Naciones amenazan más del 60% de las importaciones de energía de Ucrania
Hungría y Eslovaquia han amenazado con suspender los suministros energéticos críticos a Ucrania, escalando una disputa diplomática que podría afectar gravemente la red eléctrica de la nación. Los dos países proporcionaron más del 60% de las importaciones de electricidad de Ucrania en enero, y su diésel es esencial para alimentar generadores de respaldo y vehículos militares durante los apagones generalizados. El primer ministro húngaro, Viktor Orban, declaró que su país detendría los suministros de diésel, mientras que el primer ministro eslovaco, Robert Fico, amenazó con cortar la electricidad. El gobierno eslovaco especificó que su refinería de petróleo Slovnaft cesaría las exportaciones de diésel a Ucrania.

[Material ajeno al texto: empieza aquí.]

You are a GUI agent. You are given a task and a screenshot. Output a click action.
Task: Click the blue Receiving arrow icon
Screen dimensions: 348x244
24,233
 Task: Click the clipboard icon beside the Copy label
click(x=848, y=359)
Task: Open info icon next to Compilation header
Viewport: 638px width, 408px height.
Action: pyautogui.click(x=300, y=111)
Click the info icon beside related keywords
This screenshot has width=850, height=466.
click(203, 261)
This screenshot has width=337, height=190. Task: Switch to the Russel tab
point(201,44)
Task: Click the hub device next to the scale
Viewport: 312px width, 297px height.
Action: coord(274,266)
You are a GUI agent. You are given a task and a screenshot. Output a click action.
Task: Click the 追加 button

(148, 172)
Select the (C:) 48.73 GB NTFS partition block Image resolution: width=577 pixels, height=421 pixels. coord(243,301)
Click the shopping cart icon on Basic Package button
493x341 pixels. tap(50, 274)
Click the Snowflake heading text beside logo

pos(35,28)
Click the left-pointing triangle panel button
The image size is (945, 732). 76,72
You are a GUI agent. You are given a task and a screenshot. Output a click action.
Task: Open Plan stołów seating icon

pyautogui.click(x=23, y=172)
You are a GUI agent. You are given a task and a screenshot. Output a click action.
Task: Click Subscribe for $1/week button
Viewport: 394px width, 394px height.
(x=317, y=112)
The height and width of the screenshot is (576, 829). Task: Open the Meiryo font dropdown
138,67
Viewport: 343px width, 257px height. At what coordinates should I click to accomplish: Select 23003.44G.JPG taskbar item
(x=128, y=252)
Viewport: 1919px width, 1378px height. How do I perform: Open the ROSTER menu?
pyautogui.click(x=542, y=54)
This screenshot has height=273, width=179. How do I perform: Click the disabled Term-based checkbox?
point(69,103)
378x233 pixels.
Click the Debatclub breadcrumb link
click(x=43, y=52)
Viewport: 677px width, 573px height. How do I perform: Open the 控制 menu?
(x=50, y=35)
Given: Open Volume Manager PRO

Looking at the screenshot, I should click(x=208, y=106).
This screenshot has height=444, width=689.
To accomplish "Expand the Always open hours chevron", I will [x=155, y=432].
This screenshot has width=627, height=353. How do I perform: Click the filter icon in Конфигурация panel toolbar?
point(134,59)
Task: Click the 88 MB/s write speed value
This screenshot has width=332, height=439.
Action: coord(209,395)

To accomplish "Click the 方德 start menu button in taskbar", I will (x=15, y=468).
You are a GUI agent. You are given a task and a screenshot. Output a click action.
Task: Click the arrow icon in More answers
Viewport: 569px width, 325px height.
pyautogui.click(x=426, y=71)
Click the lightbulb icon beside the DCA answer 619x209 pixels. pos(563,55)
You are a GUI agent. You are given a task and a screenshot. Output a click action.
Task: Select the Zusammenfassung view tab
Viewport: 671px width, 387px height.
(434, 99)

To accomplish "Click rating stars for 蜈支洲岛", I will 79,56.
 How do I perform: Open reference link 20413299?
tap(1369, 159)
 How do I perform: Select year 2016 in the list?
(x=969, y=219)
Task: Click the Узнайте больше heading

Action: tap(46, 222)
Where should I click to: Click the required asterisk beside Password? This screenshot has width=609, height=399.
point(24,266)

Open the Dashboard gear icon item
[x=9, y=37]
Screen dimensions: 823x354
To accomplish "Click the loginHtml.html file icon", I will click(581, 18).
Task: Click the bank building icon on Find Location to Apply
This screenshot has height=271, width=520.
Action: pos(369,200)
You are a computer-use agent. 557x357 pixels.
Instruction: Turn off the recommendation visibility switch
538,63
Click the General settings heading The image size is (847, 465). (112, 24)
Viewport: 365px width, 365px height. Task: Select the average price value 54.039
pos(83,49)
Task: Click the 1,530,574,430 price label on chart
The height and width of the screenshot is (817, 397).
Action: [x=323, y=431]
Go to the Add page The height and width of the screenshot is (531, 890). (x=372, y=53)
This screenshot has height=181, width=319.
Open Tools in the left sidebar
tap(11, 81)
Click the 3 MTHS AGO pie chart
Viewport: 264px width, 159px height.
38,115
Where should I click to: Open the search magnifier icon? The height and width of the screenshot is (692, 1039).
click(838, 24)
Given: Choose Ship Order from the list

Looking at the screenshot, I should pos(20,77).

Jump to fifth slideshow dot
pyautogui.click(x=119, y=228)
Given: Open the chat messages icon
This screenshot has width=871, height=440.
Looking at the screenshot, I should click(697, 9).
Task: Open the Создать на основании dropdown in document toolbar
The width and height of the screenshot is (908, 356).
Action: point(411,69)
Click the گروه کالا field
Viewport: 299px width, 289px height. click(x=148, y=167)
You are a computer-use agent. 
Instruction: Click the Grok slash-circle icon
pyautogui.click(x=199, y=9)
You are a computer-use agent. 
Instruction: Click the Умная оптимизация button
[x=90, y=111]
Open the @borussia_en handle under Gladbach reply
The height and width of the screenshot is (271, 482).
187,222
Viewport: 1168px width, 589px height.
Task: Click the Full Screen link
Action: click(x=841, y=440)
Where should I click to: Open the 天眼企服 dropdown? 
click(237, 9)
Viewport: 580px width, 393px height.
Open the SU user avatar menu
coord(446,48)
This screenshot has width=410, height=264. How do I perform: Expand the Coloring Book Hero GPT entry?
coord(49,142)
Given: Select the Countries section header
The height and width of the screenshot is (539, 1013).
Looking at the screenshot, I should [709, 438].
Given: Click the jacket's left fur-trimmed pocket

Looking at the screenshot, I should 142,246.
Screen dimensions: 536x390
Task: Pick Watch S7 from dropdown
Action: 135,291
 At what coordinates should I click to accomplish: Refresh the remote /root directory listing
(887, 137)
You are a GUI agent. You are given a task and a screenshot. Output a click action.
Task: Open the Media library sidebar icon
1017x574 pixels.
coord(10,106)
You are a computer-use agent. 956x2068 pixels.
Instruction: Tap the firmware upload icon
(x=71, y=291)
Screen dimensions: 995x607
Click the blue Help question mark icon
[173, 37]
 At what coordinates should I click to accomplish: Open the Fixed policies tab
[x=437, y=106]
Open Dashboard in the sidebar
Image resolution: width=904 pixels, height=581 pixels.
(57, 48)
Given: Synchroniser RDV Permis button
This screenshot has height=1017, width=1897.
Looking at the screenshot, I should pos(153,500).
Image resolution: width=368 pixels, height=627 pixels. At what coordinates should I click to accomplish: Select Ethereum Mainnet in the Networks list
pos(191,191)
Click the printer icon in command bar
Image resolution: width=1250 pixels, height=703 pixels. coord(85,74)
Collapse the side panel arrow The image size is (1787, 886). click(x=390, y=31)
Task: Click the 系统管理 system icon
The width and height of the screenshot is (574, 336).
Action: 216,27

Daños en el oleoducto provocan acusaciones de chantaje político
El conflicto se desató después de que un ataque ruso a finales de enero dañara el oleoducto Druzhba, que transita por Ucrania. Tanto Orban como Fico acusan a Kyiv de retrasar intencionadamente la reparación del oleoducto para presionarlos a apoyar la candidatura de Ucrania a la Unión Europea. "La decisión de los ucranianos de bloquear las entregas de petróleo a Hungría a través del oleoducto de la Amistad es un chantaje político descarado", declaró Orban. Funcionarios ucranianos niegan la acusación, afirmando que están cumpliendo con todas las obligaciones de tránsito y que han estado en comunicación regular sobre las reparaciones después de lo que llamaron el 15º ataque a sus instalaciones en un mes.